Este vídeo da chegada de Putin mostra que este
tinha a esperá-lo, junto à viatura oficial, uma personagem com uma aparência
estranha, sobretudo naquele enquadramento formal e solene. O rígido Vladimir
Putin junto a um sujeito de andar gingão, numa armadura de cabedal e com trejeitos
de marginal. O homem aguarda o Presidente da Rússia, acompanha-o até à tribuna
das altas entidades, fica sentado ao seu lado, em posição de destaque. Não se
trata de um antigo combatente de Estalinegrado ou de um seu familiar, daqueles
octogenários russos que aparecem nas cerimónias militares com o peito cravejado
de medalhas.
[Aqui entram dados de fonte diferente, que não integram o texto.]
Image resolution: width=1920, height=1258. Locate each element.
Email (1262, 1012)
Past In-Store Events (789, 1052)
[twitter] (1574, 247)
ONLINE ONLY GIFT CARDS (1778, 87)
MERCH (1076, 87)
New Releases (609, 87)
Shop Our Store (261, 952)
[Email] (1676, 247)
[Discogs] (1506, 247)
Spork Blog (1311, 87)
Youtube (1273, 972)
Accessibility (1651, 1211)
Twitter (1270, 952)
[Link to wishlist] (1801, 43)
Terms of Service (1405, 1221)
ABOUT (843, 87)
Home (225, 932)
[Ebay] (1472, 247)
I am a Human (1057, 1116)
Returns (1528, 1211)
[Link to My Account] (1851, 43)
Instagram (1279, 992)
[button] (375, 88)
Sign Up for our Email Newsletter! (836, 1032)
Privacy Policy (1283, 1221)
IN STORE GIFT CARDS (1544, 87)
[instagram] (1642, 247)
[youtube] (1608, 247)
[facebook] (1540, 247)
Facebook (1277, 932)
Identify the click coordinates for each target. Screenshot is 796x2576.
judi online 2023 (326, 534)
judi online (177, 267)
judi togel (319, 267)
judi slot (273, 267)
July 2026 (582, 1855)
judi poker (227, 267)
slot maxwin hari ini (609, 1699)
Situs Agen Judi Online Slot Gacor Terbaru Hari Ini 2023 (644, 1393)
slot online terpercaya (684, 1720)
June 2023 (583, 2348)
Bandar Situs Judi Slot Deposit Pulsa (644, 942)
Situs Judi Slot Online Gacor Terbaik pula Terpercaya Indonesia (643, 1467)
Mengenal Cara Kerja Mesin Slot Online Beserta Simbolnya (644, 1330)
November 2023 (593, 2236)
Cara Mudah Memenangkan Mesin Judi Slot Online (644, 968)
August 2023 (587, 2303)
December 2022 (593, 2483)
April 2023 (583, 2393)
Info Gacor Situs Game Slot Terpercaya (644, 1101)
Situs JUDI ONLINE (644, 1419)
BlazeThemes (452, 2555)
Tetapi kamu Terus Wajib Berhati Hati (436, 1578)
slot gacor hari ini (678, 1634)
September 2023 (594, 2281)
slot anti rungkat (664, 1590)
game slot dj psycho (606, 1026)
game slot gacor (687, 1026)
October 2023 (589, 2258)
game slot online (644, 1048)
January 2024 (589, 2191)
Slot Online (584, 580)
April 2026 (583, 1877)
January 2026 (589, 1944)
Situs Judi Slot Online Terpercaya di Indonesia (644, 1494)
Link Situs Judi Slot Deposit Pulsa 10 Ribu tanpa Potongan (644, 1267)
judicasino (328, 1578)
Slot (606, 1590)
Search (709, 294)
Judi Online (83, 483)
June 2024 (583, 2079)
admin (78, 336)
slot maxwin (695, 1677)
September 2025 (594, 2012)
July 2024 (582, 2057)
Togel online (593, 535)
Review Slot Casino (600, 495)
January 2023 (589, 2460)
Quem acompanha Putin tem o corpo cravejado, mas de tatuagens. Um
ar algo marcial, por certo, mas não o de um antigo combatente. Não era,
certamente, o presidente da câmara de Volgogrado. A perplexidade sobre a sua
aparência e a sua presença naquela cerimónia tão circunspecta e histórica
levaram-me a procurar saber quem era o anfitrião do Presidente da Rússia, num acto público de grande simbolismo, que pode ser visto aqui. O inflamado discurso patriótico de Putin encontra-se disponível, em tradução inglesa, na página oficial do Presidente da Rússia (http://eng.kremlin.ru/news/5872). E o vídeo:
Alexander Zaldostanov, com a alcunha «O Cirurgião», terá hoje 50 ou 51 anos e é
o líder supremo e incontestado dos ferozes Lobos
da Noite (Nochniye Volki), o mais
importante clube de motoqueiros da nova Rússia. «O Cirurgião» é o mais famoso motard da Rússia, que deve o seu nome de
guerra ao facto de, num passado de que não gosta de falar, ter sido médico.
Trabalhava numa clínica dentária e, nessa qualidade, coleccionava colares
feitos de dentes humanos, que depois, já famoso, ofereceu a Yegor Zaitsev, dono de uma agência de modelos e costureiro dos oligarcas, que ainda há pouco apresentou a sua colecção na Mercedes Benz Fashion Week Russia. Yegor é filho do famoso Slava Zaitsev, grande nome da costura russa, um pouco maltratado nos tempos soviéticos. Nas festas rijas dos Lobos da Noite, que metem leitão assado, rock da pesada e pirotecnia (não perder esta galeria), até aparece a bailarina clássica e semideusa Anastasia Volochkova, que foi despedida e reintegrada no Bolshoi após um controverso processo, judicial e extrajudicial.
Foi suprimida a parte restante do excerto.